*** PROVIDED RECORDS ***

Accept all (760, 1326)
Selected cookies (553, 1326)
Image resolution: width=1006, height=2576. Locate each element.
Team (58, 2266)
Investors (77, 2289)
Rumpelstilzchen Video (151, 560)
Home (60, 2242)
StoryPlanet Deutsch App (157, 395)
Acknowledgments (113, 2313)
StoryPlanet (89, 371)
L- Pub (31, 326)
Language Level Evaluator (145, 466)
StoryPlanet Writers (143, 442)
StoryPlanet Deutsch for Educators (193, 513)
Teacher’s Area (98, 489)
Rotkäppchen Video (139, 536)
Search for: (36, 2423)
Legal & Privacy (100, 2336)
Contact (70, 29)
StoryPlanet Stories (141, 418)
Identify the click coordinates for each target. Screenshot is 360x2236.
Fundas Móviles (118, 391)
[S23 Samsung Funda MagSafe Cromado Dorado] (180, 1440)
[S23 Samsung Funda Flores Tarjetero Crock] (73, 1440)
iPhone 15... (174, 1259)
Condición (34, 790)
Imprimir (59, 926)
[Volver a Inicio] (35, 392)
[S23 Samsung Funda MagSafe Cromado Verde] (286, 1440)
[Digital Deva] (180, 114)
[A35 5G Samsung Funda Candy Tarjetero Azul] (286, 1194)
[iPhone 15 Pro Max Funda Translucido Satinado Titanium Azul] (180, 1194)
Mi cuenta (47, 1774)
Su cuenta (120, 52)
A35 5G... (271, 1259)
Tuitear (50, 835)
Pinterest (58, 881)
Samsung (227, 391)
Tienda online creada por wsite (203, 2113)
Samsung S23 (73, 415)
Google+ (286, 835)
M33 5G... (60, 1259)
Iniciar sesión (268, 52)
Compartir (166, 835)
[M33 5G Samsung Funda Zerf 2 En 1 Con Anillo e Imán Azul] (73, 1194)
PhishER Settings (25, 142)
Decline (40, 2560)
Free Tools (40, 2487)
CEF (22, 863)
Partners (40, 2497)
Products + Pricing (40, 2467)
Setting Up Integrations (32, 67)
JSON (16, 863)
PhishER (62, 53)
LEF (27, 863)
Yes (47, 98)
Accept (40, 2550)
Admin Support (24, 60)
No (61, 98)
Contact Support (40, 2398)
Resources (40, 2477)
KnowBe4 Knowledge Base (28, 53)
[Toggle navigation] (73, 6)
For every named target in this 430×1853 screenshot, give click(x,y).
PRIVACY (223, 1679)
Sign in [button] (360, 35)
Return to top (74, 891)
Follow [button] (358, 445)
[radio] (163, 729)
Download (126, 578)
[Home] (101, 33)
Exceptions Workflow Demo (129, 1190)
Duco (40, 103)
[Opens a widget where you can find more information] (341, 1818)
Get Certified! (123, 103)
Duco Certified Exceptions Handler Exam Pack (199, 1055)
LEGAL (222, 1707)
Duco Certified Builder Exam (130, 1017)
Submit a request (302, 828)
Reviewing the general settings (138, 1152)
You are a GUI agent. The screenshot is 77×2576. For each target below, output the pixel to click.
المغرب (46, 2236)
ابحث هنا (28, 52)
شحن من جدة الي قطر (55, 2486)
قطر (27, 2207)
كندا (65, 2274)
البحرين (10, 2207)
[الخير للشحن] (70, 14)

***

**WORK INSTRUCTIONS**
Print again the lines of the entries above that fall between the line holding "[iPhone 15 Pro" and the line holding "Samsung S23 (73, 415)", inclusive, exactly as they stand.

**YOUR SOLUTION**
[iPhone 15 Pro Max Funda Translucido Satinado Titanium Azul] (180, 1194)
Mi cuenta (47, 1774)
Su cuenta (120, 52)
A35 5G... (271, 1259)
Tuitear (50, 835)
Pinterest (58, 881)
Samsung (227, 391)
Tienda online creada por wsite (203, 2113)
Samsung S23 (73, 415)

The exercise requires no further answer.